Multimedya:
Merhaba canımın içleri!
34. Bölüm: "Son Şans."
Gerçek kötülük, birini öldürmekte değil, birini öldürdükten sonra pişman olmamaktaymış.
Gerçek kötülüğün tohumu içime düştüğünde ya sırtımı güneşe dönecek ya da insanlardan koşa koşa kaçacaktım. Çünkü güneşi alırsam o tohum büyürdü, insanlarla bir araya gelirsem o tohumu sularlardı, büyütürlerdi. İşte, öyle de olmuştu. Herkes o kötülük tohumunu biraz biraz büyüterek beni bugüne getirmişti ve şimdi karşımdaki gözlerin sahibine, içimdeki kötülükten birazını ikram edeceğimi biliyordum.

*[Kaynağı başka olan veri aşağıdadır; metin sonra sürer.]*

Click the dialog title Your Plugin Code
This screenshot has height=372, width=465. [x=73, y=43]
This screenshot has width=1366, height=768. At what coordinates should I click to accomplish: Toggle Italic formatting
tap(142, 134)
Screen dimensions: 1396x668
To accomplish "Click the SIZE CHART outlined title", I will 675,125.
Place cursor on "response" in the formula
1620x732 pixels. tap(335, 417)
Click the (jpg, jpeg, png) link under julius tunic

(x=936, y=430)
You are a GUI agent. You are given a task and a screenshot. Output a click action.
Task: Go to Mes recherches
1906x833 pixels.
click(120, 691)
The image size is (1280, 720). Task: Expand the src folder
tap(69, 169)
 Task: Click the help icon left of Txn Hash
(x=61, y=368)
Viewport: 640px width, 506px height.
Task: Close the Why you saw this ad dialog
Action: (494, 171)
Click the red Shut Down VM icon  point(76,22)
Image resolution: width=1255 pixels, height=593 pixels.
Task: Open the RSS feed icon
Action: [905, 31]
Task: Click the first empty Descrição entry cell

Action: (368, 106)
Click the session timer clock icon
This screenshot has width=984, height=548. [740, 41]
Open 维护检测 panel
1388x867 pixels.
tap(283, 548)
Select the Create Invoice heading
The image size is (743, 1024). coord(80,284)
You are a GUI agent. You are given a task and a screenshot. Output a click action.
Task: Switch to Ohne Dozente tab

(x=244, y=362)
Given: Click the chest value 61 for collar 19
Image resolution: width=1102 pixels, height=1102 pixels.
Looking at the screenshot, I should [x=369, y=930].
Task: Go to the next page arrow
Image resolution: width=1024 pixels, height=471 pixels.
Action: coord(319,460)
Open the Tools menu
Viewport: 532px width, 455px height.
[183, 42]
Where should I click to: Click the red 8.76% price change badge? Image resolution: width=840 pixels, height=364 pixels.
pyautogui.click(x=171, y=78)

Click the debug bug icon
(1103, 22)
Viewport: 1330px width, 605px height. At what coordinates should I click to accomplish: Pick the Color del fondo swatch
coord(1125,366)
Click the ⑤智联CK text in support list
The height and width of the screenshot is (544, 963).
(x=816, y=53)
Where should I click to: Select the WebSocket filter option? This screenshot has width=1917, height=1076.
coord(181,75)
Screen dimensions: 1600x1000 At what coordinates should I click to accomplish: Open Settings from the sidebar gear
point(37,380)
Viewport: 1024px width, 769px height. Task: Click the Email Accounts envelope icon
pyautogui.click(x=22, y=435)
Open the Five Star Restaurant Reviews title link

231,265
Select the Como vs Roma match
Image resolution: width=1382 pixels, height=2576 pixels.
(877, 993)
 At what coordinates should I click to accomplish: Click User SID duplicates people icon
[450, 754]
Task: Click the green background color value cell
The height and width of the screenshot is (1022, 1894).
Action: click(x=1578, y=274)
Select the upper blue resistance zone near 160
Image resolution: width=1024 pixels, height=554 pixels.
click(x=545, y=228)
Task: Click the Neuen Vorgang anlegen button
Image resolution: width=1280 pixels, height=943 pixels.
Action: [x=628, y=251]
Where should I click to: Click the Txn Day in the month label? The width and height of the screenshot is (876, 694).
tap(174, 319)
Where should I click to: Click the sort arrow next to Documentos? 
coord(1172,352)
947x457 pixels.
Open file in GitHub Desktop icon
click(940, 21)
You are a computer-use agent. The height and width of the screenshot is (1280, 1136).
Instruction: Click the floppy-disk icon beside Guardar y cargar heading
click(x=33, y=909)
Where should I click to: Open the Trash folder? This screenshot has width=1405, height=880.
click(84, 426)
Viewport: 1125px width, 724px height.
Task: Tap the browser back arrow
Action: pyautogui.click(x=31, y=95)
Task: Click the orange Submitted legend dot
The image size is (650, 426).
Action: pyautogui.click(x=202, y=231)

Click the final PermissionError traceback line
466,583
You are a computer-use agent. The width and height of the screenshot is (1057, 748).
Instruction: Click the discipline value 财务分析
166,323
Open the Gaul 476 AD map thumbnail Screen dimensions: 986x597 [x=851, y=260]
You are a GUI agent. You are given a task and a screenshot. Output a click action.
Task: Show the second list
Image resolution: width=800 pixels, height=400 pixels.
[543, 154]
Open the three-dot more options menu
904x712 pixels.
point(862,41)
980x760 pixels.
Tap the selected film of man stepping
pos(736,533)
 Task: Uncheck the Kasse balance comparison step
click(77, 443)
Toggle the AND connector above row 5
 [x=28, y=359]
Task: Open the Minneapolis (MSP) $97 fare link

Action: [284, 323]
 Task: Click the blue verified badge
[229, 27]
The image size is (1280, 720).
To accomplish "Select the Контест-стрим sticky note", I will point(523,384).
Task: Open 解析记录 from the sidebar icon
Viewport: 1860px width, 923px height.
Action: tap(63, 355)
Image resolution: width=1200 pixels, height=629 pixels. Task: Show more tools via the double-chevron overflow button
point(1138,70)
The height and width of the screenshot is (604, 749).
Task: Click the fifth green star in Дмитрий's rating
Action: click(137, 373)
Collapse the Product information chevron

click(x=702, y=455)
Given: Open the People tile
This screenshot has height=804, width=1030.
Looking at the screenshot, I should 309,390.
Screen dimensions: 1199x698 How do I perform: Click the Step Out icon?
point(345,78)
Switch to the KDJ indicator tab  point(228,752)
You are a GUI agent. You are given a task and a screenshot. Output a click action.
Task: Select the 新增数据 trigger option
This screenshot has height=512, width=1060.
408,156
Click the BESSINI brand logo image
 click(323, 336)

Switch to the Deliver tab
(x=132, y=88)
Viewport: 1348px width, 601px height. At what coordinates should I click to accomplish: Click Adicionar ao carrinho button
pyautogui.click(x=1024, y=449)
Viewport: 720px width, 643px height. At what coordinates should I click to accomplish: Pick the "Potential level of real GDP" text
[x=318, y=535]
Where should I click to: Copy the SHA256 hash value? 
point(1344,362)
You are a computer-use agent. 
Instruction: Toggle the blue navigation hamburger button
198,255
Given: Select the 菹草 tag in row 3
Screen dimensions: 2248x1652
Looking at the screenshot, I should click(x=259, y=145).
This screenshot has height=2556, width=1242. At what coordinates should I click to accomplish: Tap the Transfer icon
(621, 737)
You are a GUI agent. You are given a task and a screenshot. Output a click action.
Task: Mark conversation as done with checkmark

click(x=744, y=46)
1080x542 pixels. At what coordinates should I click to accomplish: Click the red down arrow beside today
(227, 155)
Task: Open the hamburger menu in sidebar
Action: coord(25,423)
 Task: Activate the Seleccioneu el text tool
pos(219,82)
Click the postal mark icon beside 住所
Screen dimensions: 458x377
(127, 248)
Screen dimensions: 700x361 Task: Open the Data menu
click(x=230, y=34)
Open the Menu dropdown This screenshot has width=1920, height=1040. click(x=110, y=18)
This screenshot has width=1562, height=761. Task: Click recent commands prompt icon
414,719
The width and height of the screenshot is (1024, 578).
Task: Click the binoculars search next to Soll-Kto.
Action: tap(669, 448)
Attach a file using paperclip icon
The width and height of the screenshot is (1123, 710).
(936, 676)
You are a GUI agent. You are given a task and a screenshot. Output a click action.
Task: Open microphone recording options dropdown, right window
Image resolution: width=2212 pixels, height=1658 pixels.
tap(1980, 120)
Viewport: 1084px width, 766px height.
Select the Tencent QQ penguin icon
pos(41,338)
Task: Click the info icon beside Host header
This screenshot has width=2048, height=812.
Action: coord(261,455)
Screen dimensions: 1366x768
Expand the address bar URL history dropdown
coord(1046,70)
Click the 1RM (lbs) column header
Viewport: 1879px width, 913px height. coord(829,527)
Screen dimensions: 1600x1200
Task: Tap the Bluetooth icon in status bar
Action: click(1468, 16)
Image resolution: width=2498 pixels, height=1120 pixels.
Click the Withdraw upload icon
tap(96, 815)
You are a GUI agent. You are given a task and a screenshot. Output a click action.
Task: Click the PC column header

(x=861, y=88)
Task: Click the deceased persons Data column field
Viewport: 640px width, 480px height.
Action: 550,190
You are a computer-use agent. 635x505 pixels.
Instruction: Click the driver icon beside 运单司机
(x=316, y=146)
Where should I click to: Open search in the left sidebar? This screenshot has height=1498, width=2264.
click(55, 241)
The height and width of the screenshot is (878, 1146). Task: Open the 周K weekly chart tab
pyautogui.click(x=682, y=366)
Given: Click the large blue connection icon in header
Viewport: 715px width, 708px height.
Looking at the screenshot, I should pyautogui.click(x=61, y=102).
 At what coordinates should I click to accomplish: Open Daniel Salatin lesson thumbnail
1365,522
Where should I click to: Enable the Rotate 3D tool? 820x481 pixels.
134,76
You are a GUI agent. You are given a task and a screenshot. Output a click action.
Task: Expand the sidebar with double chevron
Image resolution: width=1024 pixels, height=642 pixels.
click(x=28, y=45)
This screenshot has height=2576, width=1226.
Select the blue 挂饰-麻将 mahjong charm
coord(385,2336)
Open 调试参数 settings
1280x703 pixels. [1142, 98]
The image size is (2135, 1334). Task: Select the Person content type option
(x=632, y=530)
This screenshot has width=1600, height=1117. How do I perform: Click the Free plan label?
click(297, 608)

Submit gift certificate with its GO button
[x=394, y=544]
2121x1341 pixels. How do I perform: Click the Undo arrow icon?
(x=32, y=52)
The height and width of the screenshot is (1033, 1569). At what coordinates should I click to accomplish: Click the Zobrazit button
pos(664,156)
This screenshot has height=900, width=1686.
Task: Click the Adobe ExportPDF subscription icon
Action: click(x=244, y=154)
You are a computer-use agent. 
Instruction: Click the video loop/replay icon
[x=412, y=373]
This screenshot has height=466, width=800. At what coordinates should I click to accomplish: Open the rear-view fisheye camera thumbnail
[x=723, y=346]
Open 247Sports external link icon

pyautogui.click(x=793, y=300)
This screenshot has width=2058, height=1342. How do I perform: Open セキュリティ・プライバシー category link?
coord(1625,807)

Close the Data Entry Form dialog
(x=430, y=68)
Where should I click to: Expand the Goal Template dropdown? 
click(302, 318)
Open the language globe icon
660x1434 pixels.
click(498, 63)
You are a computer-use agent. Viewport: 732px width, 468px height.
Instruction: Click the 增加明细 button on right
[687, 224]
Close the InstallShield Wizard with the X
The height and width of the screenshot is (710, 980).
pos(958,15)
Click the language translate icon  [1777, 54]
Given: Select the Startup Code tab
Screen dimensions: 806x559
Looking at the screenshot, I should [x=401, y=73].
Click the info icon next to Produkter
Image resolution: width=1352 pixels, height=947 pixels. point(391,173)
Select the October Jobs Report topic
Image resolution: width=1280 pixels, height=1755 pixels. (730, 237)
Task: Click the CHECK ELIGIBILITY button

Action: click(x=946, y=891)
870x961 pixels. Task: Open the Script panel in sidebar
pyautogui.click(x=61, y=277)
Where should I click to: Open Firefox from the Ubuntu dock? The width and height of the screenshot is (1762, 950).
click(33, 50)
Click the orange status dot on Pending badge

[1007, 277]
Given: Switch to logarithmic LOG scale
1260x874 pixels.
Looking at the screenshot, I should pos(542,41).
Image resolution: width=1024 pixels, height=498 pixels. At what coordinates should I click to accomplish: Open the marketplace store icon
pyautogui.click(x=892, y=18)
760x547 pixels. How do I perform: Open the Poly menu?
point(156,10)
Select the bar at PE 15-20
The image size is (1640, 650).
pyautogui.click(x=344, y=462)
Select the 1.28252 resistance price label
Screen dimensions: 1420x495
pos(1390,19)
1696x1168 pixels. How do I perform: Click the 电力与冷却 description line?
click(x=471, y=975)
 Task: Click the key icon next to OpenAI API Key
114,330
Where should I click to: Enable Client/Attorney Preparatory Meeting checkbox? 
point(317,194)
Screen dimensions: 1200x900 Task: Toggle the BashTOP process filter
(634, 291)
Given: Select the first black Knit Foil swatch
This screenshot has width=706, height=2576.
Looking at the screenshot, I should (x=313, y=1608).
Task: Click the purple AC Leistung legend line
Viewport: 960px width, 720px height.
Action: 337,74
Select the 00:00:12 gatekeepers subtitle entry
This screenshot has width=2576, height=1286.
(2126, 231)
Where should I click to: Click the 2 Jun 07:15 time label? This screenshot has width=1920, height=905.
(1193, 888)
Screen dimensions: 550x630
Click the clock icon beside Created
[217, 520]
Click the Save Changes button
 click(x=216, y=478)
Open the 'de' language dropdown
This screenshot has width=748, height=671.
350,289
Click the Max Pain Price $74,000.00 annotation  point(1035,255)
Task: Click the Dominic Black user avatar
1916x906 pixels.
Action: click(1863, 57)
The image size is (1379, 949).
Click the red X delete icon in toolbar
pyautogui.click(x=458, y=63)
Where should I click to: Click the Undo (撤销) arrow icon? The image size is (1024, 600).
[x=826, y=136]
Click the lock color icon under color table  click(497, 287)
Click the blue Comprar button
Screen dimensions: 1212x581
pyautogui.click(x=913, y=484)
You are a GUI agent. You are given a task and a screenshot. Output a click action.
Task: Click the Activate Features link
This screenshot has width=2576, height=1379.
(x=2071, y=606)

Yapamam sanıyorsunuz fakat yapabilirim.
Daha önce yaptım.
Silahın namlusu karşımdaki yabancının alnına hizalıydı ve aradan geçen saniyelerde tek ses kalp atışlarının sesi olmuştu. Dehşete düşmüştü ve muhtemeldir ki bundan dolayı ağzını bıçak açmıyordu. Korkuyordu, gözlerinin içinde endişe halkaları oluşmuştu ve ellerinin nasıl titrediğini pekala görüyordum. Eli hâlâ kalbindeydi ve solukları sağlıksız şekilde hızlıydı. Soğukkanlıydım, karşımdaki görüntüden etkilenmiyor, kendimden emin bir şekilde ona bakıyordum. Fakat buna daha uzun süre devam edemezdim, ne yapacaksam içeriye geçip yapmalı ve birinin bizi görme ihtimalini ortadan kaldırmalıydım. Omuzlarımı dikleştirerek silahın namlusunu hafifçe kıpırdattım ve kaşlarımı bir hizada çatarak emrettim. "İçeriye geç."
"Sen..." konuşmaya mecali yokmuş gibi, soluk soluğa fısıldadı ve gözlerini alnına hedef aldığım silaha doğru kaydırdı. "Sen de kimsin!"
"Sesini yükseltme," diyerek dişlerimin arasından tısladım ve eşikten içeriye bir adım attığımda, kendisi de sendeleyerek geriye doğru birkaç adım attı. Silahı suratına doğru salladım. "Beynini patlatırım!"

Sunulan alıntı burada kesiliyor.